Exercise details: Count how many lines in the entries below hold "Collapse". Only the number belongs in the answer.
══ Supplied information ══
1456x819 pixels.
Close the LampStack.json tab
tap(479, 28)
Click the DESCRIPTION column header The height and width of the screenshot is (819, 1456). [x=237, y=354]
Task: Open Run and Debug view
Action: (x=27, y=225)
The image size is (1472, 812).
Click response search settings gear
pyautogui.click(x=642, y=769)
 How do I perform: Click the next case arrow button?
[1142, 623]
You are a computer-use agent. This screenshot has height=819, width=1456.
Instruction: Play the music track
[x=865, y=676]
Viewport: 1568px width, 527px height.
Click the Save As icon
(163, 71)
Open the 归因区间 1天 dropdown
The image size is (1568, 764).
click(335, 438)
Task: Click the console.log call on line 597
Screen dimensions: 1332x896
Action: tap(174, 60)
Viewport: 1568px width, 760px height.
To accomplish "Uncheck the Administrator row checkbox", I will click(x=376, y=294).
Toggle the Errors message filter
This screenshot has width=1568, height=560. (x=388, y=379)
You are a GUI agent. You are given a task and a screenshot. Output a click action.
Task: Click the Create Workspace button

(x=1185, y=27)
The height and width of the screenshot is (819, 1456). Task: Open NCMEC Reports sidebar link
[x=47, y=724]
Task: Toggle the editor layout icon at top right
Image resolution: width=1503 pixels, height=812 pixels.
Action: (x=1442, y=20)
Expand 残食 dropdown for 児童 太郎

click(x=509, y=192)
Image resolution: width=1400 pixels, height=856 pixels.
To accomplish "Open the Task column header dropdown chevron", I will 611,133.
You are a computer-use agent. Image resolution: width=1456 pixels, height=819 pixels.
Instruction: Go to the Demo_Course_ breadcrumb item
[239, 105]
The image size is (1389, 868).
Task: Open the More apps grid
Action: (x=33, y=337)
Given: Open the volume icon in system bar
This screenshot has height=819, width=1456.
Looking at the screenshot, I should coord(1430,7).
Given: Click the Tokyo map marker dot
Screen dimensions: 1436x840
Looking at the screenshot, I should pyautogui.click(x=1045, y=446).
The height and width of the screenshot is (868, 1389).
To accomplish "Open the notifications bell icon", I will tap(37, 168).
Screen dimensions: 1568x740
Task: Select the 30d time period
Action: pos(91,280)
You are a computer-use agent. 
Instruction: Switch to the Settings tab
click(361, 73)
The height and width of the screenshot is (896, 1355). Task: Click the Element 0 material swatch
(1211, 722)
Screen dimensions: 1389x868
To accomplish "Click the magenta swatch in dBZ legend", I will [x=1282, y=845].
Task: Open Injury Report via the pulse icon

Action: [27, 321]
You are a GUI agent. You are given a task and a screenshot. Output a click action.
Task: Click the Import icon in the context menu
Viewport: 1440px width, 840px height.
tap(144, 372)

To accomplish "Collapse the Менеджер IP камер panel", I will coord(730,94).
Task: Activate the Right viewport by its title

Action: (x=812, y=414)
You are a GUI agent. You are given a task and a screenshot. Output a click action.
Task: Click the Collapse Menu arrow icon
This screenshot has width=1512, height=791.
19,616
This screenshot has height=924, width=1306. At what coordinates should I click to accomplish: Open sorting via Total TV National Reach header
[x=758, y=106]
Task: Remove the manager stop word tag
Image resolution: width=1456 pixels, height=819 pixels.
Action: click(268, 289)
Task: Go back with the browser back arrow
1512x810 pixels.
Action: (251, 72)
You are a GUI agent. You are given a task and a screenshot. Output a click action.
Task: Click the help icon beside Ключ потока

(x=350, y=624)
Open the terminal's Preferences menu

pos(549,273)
═══
Answer area: 2